Joel Leibo - AGI-Complete Evaluation

Transcript

So everyone has some classification of different kinds of risks. With some there's misuse, and with some there's misalignment, and with some there's “everything else”. I'm really talking about the “everything else” because that's what I think is important when we're talking about what we could do in terms of evaluation if we had AGIs, or something which could scale toward AGI. That's what I mean to talk about. 


But anyway, this is about systemic risks, or “destabilization risks”, as people were calling them yesterday. So the canonical example is social media. We say, “After social media became widespread, it had some kind of delayed effect on the world because it was mediated through people changing their behavior.” It's not just like the technology itself had this effect.


It's like the technology went out, and it was used in some way, and then people changed their behavior and that changed the world in a way that was maybe undesirable. And so obviously we are running another experiment now, where we're introducing new powerful technologies. And this is also going to catalyze new social organizations.


People are going to change their behavior in response to this technology. This has already started. Even if the technology doesn't improve anymore, which obviously won't happen, it's already the case that there are new affordances that people have and they're going to have some effect on the world.


We're going to change the equilibrium that we're in. And so more changes in society are coming regardless of whether the technology continues to evolve, to improve. These kind of changes I'm thinking about are not slow exactly. They're driven by positive feedback dynamics, so they can be very fast in the sense of ‘human behavior’-fast.


This isn't like a FOOM-fast, of the AI building itself and then overnight being in a completely different world, but it's still fast in the sense of humans changing their behavior on the time scale at which humans change their behavior. We're talking maybe months or a small number of years, you can end up in a very different world. The reason it's fast in this way is because it's positive feedback changes. The more people change their behavior, the more incentive there is for others to change their behavior. Examples on the slide. Other things are like this too, where the stability of the system can be affected by technology.


One example I like to talk about is fishery maintenance, where you could have a fishery that is perfectly sustainable when everyone is fishing with nets, but if you then introduce some other technology like dynamite then it becomes an unsustainable practice.


So this is actually very common. There's a lot of people who study the stability of sociological systems and how they're affected by technology or choices in use of technology. And here's another example that's a bit more AI-like and less catastrophic. If you know some area where it's hard to get a reservation for dinner, I always tell this story about Granary Square in London. If people have been there you might be motivated to have your AI assistant go make a whole bunch of reservations for you and then you say “Oh, I don't know which ones are gonna work, but I'll make all the reservations, and then I'll pick out of the ones that actually worked.”


And then maybe everyone adopts this strategy.

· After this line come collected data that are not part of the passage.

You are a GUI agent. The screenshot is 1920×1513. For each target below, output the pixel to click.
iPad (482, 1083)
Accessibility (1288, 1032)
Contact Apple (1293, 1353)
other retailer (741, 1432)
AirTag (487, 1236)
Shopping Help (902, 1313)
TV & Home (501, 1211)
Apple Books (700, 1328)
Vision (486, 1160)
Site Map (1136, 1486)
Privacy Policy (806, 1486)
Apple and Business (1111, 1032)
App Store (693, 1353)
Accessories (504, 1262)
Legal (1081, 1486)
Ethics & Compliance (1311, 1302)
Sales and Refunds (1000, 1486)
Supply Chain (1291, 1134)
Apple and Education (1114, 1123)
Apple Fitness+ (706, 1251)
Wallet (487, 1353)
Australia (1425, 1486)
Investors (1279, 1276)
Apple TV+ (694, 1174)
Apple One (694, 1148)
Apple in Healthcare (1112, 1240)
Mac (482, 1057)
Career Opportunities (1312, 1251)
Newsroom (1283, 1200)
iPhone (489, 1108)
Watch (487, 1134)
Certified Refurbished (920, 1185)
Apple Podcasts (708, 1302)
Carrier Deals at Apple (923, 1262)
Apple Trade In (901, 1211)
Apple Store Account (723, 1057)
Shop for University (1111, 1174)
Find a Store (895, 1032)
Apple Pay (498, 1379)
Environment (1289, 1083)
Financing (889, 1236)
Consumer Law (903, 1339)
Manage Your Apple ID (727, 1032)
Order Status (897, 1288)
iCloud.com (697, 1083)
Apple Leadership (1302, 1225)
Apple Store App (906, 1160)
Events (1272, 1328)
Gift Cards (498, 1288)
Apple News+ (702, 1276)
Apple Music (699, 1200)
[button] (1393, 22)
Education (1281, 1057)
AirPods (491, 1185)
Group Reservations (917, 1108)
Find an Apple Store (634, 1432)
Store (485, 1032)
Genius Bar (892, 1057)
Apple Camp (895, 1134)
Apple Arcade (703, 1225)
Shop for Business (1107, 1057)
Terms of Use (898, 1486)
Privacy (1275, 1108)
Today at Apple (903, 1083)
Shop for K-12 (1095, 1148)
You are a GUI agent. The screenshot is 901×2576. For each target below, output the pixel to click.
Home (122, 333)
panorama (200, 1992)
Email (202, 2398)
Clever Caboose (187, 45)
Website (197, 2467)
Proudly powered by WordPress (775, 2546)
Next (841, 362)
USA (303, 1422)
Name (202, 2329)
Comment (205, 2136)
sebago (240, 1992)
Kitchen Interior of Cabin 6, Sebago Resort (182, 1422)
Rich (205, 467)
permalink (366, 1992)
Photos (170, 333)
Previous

And the problem with that is, of course, that then the restaurants will be wise to that, and they'll be like, “Okay we're not gonna allow you to keep canceling reservations if everyone does that.” Maybe it's okay if one person did it but as soon as everyone does that, it has to change the equilibrium, right?


They have to stop taking reservations over the phone, or they have to make it so there's a cancellation fee, or whatever. There's just a new equilibrium where it's no longer possible to make reservations in the same way. So, here's an example where an AI assistant changes the way a system works.


I'm calling these, the kind of risk that we've identified here, an “equilibrium selection risk” where there's some convention, or norm, or institution, that's regulating our lives and it's dependent – in ways that we might not immediately know in advance – on things like the costs of taking different actions.


If something becomes much easier than it was, like the example with restaurant booking, it's just much easier to make lots and lots of calls and make lots of reservations and then cancel them all. In principle, a person could have done that before, but it would have been costly and no one would have done it.


And the only thing that was supporting the equilibrium was the fact that it was a costly thing. But it's not now. More consequential examples are: now, any one of us can produce endless misinformation to whatever agenda we like. So the cost of taking this action is just much lower now.


So the question is: “Is something about the equilibrium that we're all in dependent on the cost of that action being where it was… and now going to be destabilized by the change?” Of course, I'm using the language of game theory, you can understand this in a game theoretic way.


I only have a minute, so I won't really say that, but, in a game like that, if you start out in the blue equilibrium there, the (2, 2) one, you could say, there's both an equilibrium risk of moving to the (1, 1) equilibrium, and an equilibrium opportunity of moving to the (3, 3) equilibrium which would be better. And we should think about both of those possibilities. 


I talked about AGI-complete evaluation: what could we do in terms of an evaluation framework that would get better and better as we get better and better AI, because I think that's what we need here. I will say that I think agent-based modeling is the thing to do. We should do agent-based modeling because the agents themselves will get better, and so we can simulate more about the world and we can understand more.


It's not just about simulating the whole world and hoping things work out; there are principles. And everyone should read Eleanor Ostrom, and I'll stop.